• **What you need to do**:
Exact duplicates of all the records are needed.

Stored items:
○ ○ ○ ○ ○

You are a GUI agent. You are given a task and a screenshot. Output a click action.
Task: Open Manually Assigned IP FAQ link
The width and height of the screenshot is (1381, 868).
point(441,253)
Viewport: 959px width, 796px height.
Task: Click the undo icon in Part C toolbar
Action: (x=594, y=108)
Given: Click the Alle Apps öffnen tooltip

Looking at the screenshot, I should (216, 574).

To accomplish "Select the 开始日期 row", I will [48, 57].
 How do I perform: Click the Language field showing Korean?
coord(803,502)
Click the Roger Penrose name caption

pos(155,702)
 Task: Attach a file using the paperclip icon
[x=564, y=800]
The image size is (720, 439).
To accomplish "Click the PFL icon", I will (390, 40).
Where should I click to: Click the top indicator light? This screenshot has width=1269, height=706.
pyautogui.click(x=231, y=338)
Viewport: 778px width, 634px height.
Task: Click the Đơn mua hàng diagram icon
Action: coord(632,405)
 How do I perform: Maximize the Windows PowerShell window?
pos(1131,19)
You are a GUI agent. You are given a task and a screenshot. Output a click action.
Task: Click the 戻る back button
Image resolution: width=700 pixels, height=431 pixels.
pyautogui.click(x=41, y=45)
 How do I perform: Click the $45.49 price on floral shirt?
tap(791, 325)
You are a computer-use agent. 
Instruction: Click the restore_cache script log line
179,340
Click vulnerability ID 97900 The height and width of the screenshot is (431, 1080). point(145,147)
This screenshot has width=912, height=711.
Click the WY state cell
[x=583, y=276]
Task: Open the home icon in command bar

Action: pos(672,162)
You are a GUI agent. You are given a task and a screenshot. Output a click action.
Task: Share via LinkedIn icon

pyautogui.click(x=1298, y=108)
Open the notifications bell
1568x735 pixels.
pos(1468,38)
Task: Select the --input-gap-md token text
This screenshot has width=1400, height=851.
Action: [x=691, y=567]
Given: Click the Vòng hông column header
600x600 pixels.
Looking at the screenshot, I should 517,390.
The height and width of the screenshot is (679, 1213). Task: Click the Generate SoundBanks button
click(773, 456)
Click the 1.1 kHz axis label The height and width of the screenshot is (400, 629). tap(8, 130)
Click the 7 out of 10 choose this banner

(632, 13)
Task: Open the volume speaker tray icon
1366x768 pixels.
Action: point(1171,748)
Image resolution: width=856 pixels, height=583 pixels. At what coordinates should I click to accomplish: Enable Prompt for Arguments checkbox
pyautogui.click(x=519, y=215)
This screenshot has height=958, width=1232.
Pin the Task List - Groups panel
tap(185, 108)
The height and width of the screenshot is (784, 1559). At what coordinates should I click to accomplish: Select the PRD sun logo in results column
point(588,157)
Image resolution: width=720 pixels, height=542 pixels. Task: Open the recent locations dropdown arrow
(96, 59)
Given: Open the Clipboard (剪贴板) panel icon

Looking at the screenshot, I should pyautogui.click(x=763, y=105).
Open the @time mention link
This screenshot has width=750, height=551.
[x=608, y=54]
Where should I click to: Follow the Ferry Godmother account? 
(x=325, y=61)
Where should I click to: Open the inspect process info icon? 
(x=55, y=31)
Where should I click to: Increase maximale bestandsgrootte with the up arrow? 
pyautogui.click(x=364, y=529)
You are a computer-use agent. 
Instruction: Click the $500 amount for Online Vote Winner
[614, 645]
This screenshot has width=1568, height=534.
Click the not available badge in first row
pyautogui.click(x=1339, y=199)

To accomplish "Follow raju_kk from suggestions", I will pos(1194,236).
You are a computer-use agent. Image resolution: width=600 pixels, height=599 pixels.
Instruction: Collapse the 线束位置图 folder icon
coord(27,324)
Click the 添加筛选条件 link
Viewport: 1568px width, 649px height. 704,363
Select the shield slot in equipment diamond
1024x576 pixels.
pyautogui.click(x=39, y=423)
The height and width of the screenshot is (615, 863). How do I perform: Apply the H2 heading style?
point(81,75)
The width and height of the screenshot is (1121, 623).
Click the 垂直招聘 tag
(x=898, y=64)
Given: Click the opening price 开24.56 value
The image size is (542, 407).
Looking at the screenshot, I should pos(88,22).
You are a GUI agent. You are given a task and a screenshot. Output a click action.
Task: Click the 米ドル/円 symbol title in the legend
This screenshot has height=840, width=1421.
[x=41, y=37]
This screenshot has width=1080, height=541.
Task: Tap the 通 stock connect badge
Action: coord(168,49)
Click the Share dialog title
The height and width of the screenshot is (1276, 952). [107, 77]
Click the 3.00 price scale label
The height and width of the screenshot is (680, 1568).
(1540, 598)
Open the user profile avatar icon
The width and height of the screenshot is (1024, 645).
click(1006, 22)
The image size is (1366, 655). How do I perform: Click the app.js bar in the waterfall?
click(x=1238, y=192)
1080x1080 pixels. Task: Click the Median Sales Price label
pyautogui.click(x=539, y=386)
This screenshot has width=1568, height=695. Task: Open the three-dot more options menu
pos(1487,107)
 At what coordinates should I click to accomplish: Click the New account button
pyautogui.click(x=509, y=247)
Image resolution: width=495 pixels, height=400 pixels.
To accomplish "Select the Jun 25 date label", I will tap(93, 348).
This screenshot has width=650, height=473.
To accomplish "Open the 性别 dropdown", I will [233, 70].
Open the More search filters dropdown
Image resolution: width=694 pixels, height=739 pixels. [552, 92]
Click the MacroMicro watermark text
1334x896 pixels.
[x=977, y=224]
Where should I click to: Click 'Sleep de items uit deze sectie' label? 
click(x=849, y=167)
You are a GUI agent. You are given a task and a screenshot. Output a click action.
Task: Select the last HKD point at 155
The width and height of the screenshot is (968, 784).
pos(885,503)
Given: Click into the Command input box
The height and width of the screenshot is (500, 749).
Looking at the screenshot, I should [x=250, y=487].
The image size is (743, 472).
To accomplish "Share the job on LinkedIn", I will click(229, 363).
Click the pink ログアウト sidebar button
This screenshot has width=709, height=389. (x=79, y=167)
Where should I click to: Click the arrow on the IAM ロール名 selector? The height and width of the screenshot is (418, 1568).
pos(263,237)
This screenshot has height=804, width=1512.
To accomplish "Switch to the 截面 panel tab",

○ ○ ○ ○ ○

• **Reply**:
You are a GUI agent. You are given a task and a screenshot. Output a click action.
Task: Open Manually Assigned IP FAQ link
The width and height of the screenshot is (1381, 868).
point(441,253)
Viewport: 959px width, 796px height.
Task: Click the undo icon in Part C toolbar
Action: (x=594, y=108)
Given: Click the Alle Apps öffnen tooltip

Looking at the screenshot, I should (216, 574).

To accomplish "Select the 开始日期 row", I will [48, 57].
 How do I perform: Click the Language field showing Korean?
coord(803,502)
Click the Roger Penrose name caption

pos(155,702)
 Task: Attach a file using the paperclip icon
[x=564, y=800]
The image size is (720, 439).
To accomplish "Click the PFL icon", I will (390, 40).
Where should I click to: Click the top indicator light? This screenshot has width=1269, height=706.
pyautogui.click(x=231, y=338)
Viewport: 778px width, 634px height.
Task: Click the Đơn mua hàng diagram icon
Action: coord(632,405)
 How do I perform: Maximize the Windows PowerShell window?
pos(1131,19)
You are a GUI agent. You are given a task and a screenshot. Output a click action.
Task: Click the 戻る back button
Image resolution: width=700 pixels, height=431 pixels.
pyautogui.click(x=41, y=45)
 How do I perform: Click the $45.49 price on floral shirt?
tap(791, 325)
You are a computer-use agent. 
Instruction: Click the restore_cache script log line
179,340
Click vulnerability ID 97900 The height and width of the screenshot is (431, 1080). point(145,147)
This screenshot has width=912, height=711.
Click the WY state cell
[x=583, y=276]
Task: Open the home icon in command bar

Action: pos(672,162)
You are a GUI agent. You are given a task and a screenshot. Output a click action.
Task: Share via LinkedIn icon

pyautogui.click(x=1298, y=108)
Open the notifications bell
1568x735 pixels.
pos(1468,38)
Task: Select the --input-gap-md token text
This screenshot has width=1400, height=851.
Action: [x=691, y=567]
Given: Click the Vòng hông column header
600x600 pixels.
Looking at the screenshot, I should 517,390.
The height and width of the screenshot is (679, 1213). Task: Click the Generate SoundBanks button
click(773, 456)
Click the 1.1 kHz axis label The height and width of the screenshot is (400, 629). tap(8, 130)
Click the 7 out of 10 choose this banner

(632, 13)
Task: Open the volume speaker tray icon
1366x768 pixels.
Action: point(1171,748)
Image resolution: width=856 pixels, height=583 pixels. At what coordinates should I click to accomplish: Enable Prompt for Arguments checkbox
pyautogui.click(x=519, y=215)
This screenshot has height=958, width=1232.
Pin the Task List - Groups panel
tap(185, 108)
The height and width of the screenshot is (784, 1559). At what coordinates should I click to accomplish: Select the PRD sun logo in results column
point(588,157)
Image resolution: width=720 pixels, height=542 pixels. Task: Open the recent locations dropdown arrow
(96, 59)
Given: Open the Clipboard (剪贴板) panel icon

Looking at the screenshot, I should pyautogui.click(x=763, y=105).
Open the @time mention link
This screenshot has width=750, height=551.
[x=608, y=54]
Where should I click to: Follow the Ferry Godmother account? 
(x=325, y=61)
Where should I click to: Open the inspect process info icon? 
(x=55, y=31)
Where should I click to: Increase maximale bestandsgrootte with the up arrow? 
pyautogui.click(x=364, y=529)
You are a computer-use agent. 
Instruction: Click the $500 amount for Online Vote Winner
[614, 645]
This screenshot has width=1568, height=534.
Click the not available badge in first row
pyautogui.click(x=1339, y=199)

To accomplish "Follow raju_kk from suggestions", I will pos(1194,236).
You are a computer-use agent. Image resolution: width=600 pixels, height=599 pixels.
Instruction: Collapse the 线束位置图 folder icon
coord(27,324)
Click the 添加筛选条件 link
Viewport: 1568px width, 649px height. 704,363
Select the shield slot in equipment diamond
1024x576 pixels.
pyautogui.click(x=39, y=423)
The height and width of the screenshot is (615, 863). How do I perform: Apply the H2 heading style?
point(81,75)
The width and height of the screenshot is (1121, 623).
Click the 垂直招聘 tag
(x=898, y=64)
Given: Click the opening price 开24.56 value
The image size is (542, 407).
Looking at the screenshot, I should pos(88,22).
You are a GUI agent. You are given a task and a screenshot. Output a click action.
Task: Click the 米ドル/円 symbol title in the legend
This screenshot has height=840, width=1421.
[x=41, y=37]
This screenshot has width=1080, height=541.
Task: Tap the 通 stock connect badge
Action: coord(168,49)
Click the Share dialog title
The height and width of the screenshot is (1276, 952). [107, 77]
Click the 3.00 price scale label
The height and width of the screenshot is (680, 1568).
(1540, 598)
Open the user profile avatar icon
The width and height of the screenshot is (1024, 645).
click(1006, 22)
The image size is (1366, 655). How do I perform: Click the app.js bar in the waterfall?
click(x=1238, y=192)
1080x1080 pixels. Task: Click the Median Sales Price label
pyautogui.click(x=539, y=386)
This screenshot has width=1568, height=695. Task: Open the three-dot more options menu
pos(1487,107)
 At what coordinates should I click to accomplish: Click the New account button
pyautogui.click(x=509, y=247)
Image resolution: width=495 pixels, height=400 pixels.
To accomplish "Select the Jun 25 date label", I will tap(93, 348).
This screenshot has width=650, height=473.
To accomplish "Open the 性别 dropdown", I will [233, 70].
Open the More search filters dropdown
Image resolution: width=694 pixels, height=739 pixels. [552, 92]
Click the MacroMicro watermark text
1334x896 pixels.
[x=977, y=224]
Where should I click to: Click 'Sleep de items uit deze sectie' label? 
click(x=849, y=167)
You are a GUI agent. You are given a task and a screenshot. Output a click action.
Task: Select the last HKD point at 155
The width and height of the screenshot is (968, 784).
pos(885,503)
Given: Click into the Command input box
The height and width of the screenshot is (500, 749).
Looking at the screenshot, I should [x=250, y=487].
The image size is (743, 472).
To accomplish "Share the job on LinkedIn", I will click(229, 363).
Click the pink ログアウト sidebar button
This screenshot has width=709, height=389. (x=79, y=167)
Where should I click to: Click the arrow on the IAM ロール名 selector? The height and width of the screenshot is (418, 1568).
pos(263,237)
This screenshot has height=804, width=1512.
To accomplish "Switch to the 截面 panel tab",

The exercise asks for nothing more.